Not necessarily. Some fixed-term contracts may validly last one year or more. But one year of service performing necessary or desirable work may support regular status depending on the circumstances.

“The employer can terminate anytime because the employee is contractual.”

False. Even fixed-term employees have rights. Early termination requires lawful basis.

“Final pay can be withheld until the employee signs a quitclaim.”

Final pay should not be used to force unfair waiver of legal rights. Earned amounts remain due.


LXXV. Frequently Asked Questions

Is a fixed-term employee entitled to regularization?

Not automatically. But if the fixed-term arrangement is invalid or used to avoid security of tenure, the employee may be deemed regular.

What happens when a valid fixed-term contract expires?

Employment ends according to the agreed period. The employee is entitled to final pay and earned benefits, but not automatic separation pay unless a legal or contractual basis exists.

Can the employer refuse to renew?

Yes, generally, if the contract is valid and the refusal is not illegal, discriminatory, retaliatory, or contrary to contract or policy.

Can repeated fixed-term contracts make me regular?

They can support a claim of regular employment, especially where the work is necessary or desirable and the repeated renewals appear designed to avoid regularization.

Am I entitled to 13th month pay?

Generally, rank-and-file fixed-term employees who worked at least one month in the calendar year are entitled to proportionate 13th month pay.

Am I entitled to separation pay?

Not automatically upon expiration of a valid fixed-term contract. Separation pay may be due under contract, policy, CBA, authorized cause, or illegal dismissal remedies.

Can I be terminated before the end date?

Only for lawful cause or under a valid contractual and legal basis. Otherwise, you may have a claim.

What if I continued working after the end date?

That may indicate continuation of employment and may support a claim that the employer cannot rely on the expired contract to terminate you later.

What documents should I request?

Request final pay computation, certificate of employment, BIR Form 2316, payslips, and contribution records.

Can I file an illegal dismissal complaint after non-renewal?

Yes, if you have grounds to argue that the fixed-term contract was invalid, that you were actually regular, or that non-renewal was illegal.

## RECORDED INFORMATION
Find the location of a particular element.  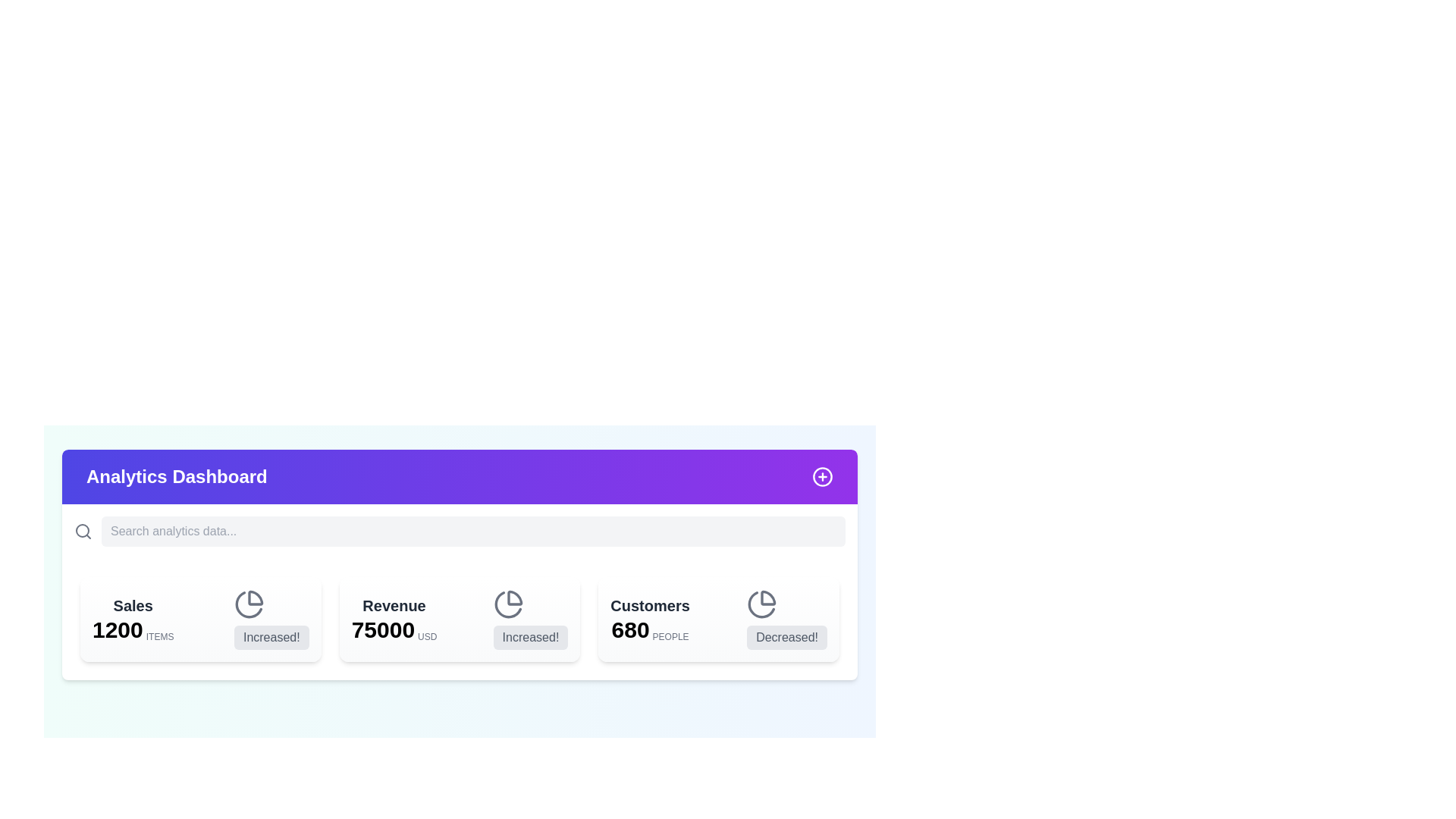

the 'Revenue' text label, which is bold and large, located in the center row of the dashboard above the number '75000' is located at coordinates (394, 604).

## YOUR TASKS
a: From the fixed-term employment FAQ above, list every document the text says an employee should request.
b: Please write what comes next in the fixed-term employment FAQ, starting right after its final answer about filing an illegal dismissal complaint.

## RESULTS OF THE TASKS
a: Final pay computation, certificate of employment, BIR Form 2316, payslips, contribution records

b:
LXXVI. Legal Significance

The end of a fixed-term contract is legally simple only when the contract is genuinely valid. If the fixed term was freely agreed upon, clearly defined, and not used to defeat security of tenure, the employment may end upon expiration without illegal dismissal.

But if the fixed-term contract is used as a device to avoid regularization, the law may treat the employee as regular. In that situation, non-renewal or expiration may become illegal dismissal.

The decisive issue is not the label on the contract. It is the true nature of the employment relationship.


LXXVII. Conclusion

At the end of a fixed-term contract in the Philippines, employees have the right to receive all earned wages, proportionate 13th month pay, applicable leave conversions, commissions, reimbursements, tax documents, certificates, and other benefits due under law, contract, policy, or CBA.

A valid fixed-term contract may expire naturally without separation pay or dismissal proceedings. However, if the arrangement was used to avoid regularization, if contracts were repeatedly renewed for necessary business work, if the employee continued working beyond the term, or if non-renewal was discriminatory or retaliatory, the employee may have remedies for illegal dismissal or unlawful labor practice.

The practical rule is clear: review the contract, examine the actual work and renewal history, claim all final pay and documents, and challenge the arrangement if the fixed term was used to defeat security of tenure.

This article is for general legal information in the Philippine context and is not a substitute for legal advice from a qualified labor lawyer regarding a specific case.

Disclaimer: This content is not legal advice and may involve AI assistance. Information may be inaccurate.